Visiting Hours has quite the star cast. Michael Ironside and Lee Grant have the leads, and William Shatner and Linda Purl have supporting roles. It was also made by the same producers who worked on David Cronenberg’s Scanners (which was part of the reason Ironside got the role in the first place). With such a pedigree then, it’s slightly surprising that it ended up on the DPP’s video nasties list, but as we should know by now, the strangest films ended up on that list…
Deborah Ballin is a TV reporter whose latest story champions the case of a battered wife who shot her husband in self-defense. This has gotten her a few enemies, the worst of whom is a man named Colt Hawker, who takes the time out of his busy schedule of writing racist and misogynist screeds to various newspapers to break into her house and try to murder her (while wearing all of her jewelry). She survives his attack and gets taken to hospital, however, which is where she remains for the rest of the film while Colt tries various ways of getting to her to finish the job properly.

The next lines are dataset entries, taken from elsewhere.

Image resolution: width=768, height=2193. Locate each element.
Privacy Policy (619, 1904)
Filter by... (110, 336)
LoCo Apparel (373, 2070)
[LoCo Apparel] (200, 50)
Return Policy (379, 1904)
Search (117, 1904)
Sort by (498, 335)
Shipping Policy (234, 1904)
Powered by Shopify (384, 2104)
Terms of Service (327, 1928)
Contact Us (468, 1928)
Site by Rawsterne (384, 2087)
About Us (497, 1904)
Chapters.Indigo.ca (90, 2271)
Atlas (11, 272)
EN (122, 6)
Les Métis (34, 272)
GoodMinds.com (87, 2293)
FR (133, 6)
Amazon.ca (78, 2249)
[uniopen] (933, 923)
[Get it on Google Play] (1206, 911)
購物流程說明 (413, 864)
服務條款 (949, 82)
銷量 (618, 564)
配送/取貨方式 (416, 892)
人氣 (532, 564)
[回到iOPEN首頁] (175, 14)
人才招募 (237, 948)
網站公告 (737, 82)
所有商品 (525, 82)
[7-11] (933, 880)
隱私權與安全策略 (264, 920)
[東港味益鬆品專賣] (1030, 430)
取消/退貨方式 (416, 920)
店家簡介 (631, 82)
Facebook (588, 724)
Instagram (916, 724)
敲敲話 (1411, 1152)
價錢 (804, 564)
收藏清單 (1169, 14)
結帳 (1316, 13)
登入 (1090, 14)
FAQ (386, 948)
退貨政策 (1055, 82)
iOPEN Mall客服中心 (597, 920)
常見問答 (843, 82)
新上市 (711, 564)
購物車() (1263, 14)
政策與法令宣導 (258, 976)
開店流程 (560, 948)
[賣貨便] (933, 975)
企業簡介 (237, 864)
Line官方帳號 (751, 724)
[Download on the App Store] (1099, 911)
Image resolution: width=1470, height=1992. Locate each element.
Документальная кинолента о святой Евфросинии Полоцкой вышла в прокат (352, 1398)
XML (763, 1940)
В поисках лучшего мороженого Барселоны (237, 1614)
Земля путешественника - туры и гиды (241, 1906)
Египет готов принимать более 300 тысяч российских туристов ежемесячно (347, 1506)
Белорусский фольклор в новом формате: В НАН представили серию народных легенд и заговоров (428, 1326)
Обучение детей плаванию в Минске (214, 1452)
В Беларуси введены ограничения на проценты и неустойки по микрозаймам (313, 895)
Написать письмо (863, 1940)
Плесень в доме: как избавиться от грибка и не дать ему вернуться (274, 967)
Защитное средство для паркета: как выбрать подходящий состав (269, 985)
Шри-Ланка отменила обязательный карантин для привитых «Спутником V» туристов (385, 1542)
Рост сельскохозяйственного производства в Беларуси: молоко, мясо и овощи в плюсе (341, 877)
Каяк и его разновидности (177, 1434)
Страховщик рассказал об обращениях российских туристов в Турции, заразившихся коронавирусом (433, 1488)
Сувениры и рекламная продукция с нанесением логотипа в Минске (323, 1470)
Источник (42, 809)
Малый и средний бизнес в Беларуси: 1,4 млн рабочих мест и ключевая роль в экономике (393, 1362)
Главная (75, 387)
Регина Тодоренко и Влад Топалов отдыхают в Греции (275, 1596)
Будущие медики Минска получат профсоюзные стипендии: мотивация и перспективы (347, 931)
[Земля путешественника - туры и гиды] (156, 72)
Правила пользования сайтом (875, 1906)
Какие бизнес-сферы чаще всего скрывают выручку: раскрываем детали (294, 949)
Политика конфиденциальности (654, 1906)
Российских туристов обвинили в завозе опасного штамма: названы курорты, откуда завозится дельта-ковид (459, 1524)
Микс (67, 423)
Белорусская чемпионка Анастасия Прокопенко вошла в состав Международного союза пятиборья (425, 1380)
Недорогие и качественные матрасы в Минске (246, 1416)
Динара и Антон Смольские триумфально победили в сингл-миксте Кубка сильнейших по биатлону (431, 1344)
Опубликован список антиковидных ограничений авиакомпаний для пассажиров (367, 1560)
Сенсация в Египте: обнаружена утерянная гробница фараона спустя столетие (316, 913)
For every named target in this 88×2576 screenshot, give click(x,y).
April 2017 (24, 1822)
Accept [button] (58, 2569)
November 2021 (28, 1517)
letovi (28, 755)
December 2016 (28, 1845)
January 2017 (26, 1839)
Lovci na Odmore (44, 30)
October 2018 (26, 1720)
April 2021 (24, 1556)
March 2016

Colt is an… interesting person. Most of the walls of his apartment are decorated with framed letters he has written to various people, but the walls of his closet are covered with pictures of women he’s tortured and killed. Colt doesn’t really like women, you see, because his father taught him they were all worthless, just before Colt’s mother got tired of being beaten by him and threw a pan of hot oil in his face. (Despite all this, throughout the film women are practically throwing themselves at him…) Colt also wears a tiny gold bell on a chain around his neck, like the world’s smallest cowbell, and that ends up being a recurring motif throughout the film as, if you’re trying to silently stalk someone, the last thing you want to wear is a cowbell. When he finds out that Deborah survived his attack he goes to the hospital disguised as a florist to finish her off, taking the time to kill a few extra women who cross his path, taking pictures of them as they die.
Michael Ironside is by far the best thing about Visiting Hours. As Colt Hawker he barely speaks, and when he does it’s usually in a voice barely above a whisper, but he projects waves of intensity across the screen so much he doesn’t really need words. Even by the end of the film, when he smashes a beer bottle into his arm as part of his final plan, there is still control in his psychosis. He is a thoroughly unpleasant character, and yet you still find yourself almost captivated by him, wanking to know what depths he’s going to stoop to next. From the flashbacks we see of young Colt with his father, there’s also a slightly disturbing hint of sexual abuse to Colt from his father, which could be seen as confirmed by a rape victim’s comment about him: “[He beat me because] he couldn’t get it up.” The movie does go on, however: it clocks in at about 105 minutes, and I’d say at least 20 minutes of that could have been safely cut without losing very much of the plot and tension.
The other notable thing about Visiting Hours is that it’s a feminist film. I know I’ve looked at films before that have been accused of misogyny, with varying degrees of accuracy, and while Colt is undoubtedly a misogynist, the majority of the film is about women’s power. Most of the men in the film are singularly useless, letting Colt run about the place and rarely if at all listening to Deborah, Sheila (the nurse) or Lisa (the girl Colt rapes) so that they have to take matters into their own hands to deal with him (and succeed). While part of that - the would-be protectors proving to be useless - is a common staple of the slasher genre, the strength of the women in fighting back is not.
So why did Visiting Hours end up on the Video Nasties list? Well, that’s something of a mystery. The scenes that might have been the most problematic had already been cut by the BBFC before its release in the first place, and while some of the violence might be sudden, there was nothing that could be seen to have particularly drawn the BBFC’s ire (which was probably why it was only on the list for two months). Even after it came off the list though it still managed to cause controversy, as in 1989 when it was accidentally shown in its full uncut version on terrestrial TV and earned the channel a fine.